L’idée de métamorphose, plus riche que l’idée de révolution, en garde la radicalité transformatrice, mais la lie à la conservation (de la vie, de l’héritage des cultures). Pour aller vers la métamorphose, comment changer de voie ? Mais s’il semble possible d’en corriger certains maux, il est impossible de même freiner le déferlement techno-scientifico-économico-civilisationnel qui conduit la planète aux désastres. Et pourtant l’Histoire humaine a souvent changé de voie. Tout commence, toujours, par une innovation, un nouveau message déviant, marginal, modeste, souvent invisible aux contemporains. […] Aujourd’hui, tout est à repenser. Tout est à recommencer.

[…]

Tout en fait a recommencé, mais sans qu’on le sache. Nous en sommes au stade de commencements, modestes, invisibles, marginaux, dispersés. Car il existe déjà, sur tous les continents, un bouillonnement créatif, une multitude d’initiatives locales, dans le sens de la régénération économique, ou sociale, ou politique, ou cognitive, ou éducationnelle, ou éthique, ou de la réforme de vie.
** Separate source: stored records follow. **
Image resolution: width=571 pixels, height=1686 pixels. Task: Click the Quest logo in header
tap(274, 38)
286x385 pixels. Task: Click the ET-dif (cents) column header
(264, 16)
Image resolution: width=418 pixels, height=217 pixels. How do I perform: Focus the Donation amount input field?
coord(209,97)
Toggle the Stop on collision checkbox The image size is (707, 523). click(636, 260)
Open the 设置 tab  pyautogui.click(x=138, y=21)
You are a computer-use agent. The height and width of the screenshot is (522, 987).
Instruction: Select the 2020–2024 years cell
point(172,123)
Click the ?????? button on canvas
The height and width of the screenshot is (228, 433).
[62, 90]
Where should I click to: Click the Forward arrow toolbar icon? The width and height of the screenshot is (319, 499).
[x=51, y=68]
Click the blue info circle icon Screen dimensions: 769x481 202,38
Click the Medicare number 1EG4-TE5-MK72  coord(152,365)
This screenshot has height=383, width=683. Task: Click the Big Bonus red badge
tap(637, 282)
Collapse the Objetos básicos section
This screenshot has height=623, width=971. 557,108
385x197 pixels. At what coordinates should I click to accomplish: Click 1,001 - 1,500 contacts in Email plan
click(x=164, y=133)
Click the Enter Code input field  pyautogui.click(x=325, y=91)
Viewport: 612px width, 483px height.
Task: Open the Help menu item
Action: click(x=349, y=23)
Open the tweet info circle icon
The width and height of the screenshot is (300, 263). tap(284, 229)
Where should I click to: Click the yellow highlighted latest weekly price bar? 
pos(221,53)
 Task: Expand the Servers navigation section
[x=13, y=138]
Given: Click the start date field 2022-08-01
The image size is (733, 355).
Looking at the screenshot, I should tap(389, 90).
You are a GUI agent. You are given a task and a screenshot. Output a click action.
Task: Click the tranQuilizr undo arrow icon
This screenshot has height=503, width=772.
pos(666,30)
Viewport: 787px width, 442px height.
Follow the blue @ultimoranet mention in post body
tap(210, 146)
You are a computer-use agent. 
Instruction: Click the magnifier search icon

Ces initiatives ne se connaissent pas les unes les autres, nulle administration ne les dénombre, nul parti n’en prend connaissance. Mais elles sont le vivier du futur. Il s’agit de les reconnaître, de les recenser, de les collationner, de les répertorier, et de les conjuguer en une pluralité de chemins réformateurs. Ce sont ces voies multiples qui pourront, en se développant conjointement, se conjuguer pour former la voie nouvelle, laquelle nous mènerait vers l’encore invisible et inconcevable métamorphose. Pour élaborer les voies qui se rejoindront dans la Voie, il nous faut nous dégager d’alternatives bornées, auxquelles nous contraint le monde de connaissance et de pensée hégémoniques. Ainsi il faut à la fois mondialiser et démondialiser, croître et décroître, développer et envelopper.

Edgar Morin, Éloge de la métamorphose, Le Monde, 9 janvier 2010.


Métamorphose : du latin metamorphōsis, du grec ancien μεταμόρφωσις, metamórphōsis (« transformation »), dérivé de μεταμορφοῦν, metamorphoûn (« transformer »), lui-même de μετά, metá (« après ») et de μορφή, morphḗ (« forme »).

  • Transformation, changement d’une forme en une autre
  • (En particulier) (Antiquité) Changement de cette nature opérés par les dieux dans la mythologie grecque et latine.
  • (Zoologie) Changement de forme qu’on observe dans le plus grand nombre des insectes et dans quelques autres animaux, tels que les grenouilles.
  • (Par extension) Changement extérieur d’une personne.
  • (Sens figuré) Changement extraordinaire dans le caractère d’une personne.
métamorphose — Wiktionnaire, le dictionnaire libre (wiktionary.org)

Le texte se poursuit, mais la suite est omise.